# Document segment
- - -

Strange Alliances

I tried to move the kids towards clearing the table, and brushing their teeth for bed, but no one moved. My voice rose in pitch, and it became unclear to whom I was speaking, so my husband sent me out for a walk, which I was more than happy to take.

I enjoy claiming the dusk hour as my own, necessary for recollection at the end of the day, though it’s hard to tell what hour I wouldn’t claim for my own if given a chance to claim them all. In any case, the hour was given, and I accepted, and made for the river with the dog.

The dog has required a ritual cleansing each night since he rolled in something dead Sunday afternoon, and necrotic odors still follow him wherever he goes. He can be an annoying dog, but he’s handsome, and when he trots into the river, and swims out to tread water against the oncoming current, I feel a comforting sense that at least one created being is doing exactly what he was meant to do. Being and vocation are united in him, and it’s a moment of encouragement, however brief.

Everyone and everything else are in flux. The water is high and fast in the Spring, calling to mind a Hebrew word my friend Karly taught me, “rishrush” for a rustling, sometimes associated with running water. The grass greens up, and the atmosphere closes in under the clouds, so that the burnt odor coming off the fiberglass factory recalls cookies baking in a damp kitchen. Venus and Jupiter have aligned in the night sky. Love and the Law, making a temporary alliance, moving further away from the earth as they set, and yet closer together as they go.

- - -

# To do
Answer these questions about the essay "Strange Alliances":
(a) Who sent the writer out for a walk?
(b) What did the dog roll in on Sunday afternoon?
(c) Which two planets have lined up in the night sky?
The entries that come next have nothing to do with the essay.

Collected data

- - -

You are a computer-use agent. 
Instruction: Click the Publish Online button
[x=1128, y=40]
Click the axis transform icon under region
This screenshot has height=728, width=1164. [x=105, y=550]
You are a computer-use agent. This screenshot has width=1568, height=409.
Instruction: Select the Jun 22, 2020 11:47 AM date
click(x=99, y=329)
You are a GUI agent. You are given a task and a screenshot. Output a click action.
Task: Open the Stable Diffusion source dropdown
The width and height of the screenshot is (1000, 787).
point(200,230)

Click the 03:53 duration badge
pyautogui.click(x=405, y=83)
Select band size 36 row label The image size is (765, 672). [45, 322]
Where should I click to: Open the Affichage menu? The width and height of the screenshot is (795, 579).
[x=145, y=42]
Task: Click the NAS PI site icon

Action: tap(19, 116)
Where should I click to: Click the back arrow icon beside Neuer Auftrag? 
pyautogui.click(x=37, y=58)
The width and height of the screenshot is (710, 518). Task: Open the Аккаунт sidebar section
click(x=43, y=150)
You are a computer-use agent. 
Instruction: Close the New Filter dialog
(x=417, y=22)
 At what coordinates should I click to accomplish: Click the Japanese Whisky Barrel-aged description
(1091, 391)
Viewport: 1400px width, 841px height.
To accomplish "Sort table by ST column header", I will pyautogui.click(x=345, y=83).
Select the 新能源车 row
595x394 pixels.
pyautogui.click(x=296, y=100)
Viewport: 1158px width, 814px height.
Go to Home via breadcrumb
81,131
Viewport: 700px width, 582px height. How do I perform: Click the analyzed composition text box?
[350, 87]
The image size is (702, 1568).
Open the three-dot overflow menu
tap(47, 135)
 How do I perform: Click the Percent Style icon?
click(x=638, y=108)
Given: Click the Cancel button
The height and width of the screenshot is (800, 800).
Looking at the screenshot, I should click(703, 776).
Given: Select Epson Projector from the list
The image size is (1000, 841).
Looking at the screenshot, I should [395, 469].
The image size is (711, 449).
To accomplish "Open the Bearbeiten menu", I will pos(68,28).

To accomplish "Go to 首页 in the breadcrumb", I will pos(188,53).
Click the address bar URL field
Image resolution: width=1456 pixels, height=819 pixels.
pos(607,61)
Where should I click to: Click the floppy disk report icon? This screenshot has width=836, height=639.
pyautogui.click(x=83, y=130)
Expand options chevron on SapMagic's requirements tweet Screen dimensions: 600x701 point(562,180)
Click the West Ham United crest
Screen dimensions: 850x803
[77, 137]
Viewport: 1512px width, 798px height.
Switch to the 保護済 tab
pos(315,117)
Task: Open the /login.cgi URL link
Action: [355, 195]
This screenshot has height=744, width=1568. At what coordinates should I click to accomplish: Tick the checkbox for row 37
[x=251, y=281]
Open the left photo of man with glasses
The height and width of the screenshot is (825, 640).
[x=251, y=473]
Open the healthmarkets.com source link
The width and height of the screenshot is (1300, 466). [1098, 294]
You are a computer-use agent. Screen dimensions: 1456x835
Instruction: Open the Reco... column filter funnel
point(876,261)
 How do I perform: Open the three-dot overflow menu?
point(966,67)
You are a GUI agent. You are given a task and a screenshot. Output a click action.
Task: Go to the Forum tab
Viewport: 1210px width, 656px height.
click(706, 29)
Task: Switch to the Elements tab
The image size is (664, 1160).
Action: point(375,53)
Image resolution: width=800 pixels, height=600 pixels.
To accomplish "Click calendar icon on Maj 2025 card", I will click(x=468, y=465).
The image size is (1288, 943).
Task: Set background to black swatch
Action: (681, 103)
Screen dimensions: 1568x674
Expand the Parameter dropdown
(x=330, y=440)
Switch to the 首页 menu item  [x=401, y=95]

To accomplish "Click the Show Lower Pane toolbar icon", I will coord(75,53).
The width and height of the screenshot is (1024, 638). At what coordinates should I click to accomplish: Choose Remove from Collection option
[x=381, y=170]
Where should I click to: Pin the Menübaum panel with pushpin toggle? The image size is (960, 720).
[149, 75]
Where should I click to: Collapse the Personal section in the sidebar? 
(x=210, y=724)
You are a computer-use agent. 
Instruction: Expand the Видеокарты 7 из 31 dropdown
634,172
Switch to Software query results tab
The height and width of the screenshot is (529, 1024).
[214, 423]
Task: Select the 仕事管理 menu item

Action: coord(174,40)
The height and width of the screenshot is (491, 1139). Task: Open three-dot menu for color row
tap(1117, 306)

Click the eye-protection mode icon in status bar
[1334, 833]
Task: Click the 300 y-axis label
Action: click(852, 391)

- - -

# Exercise output
(a) The writer's husband
(b) Something dead
(c) Venus and Jupiter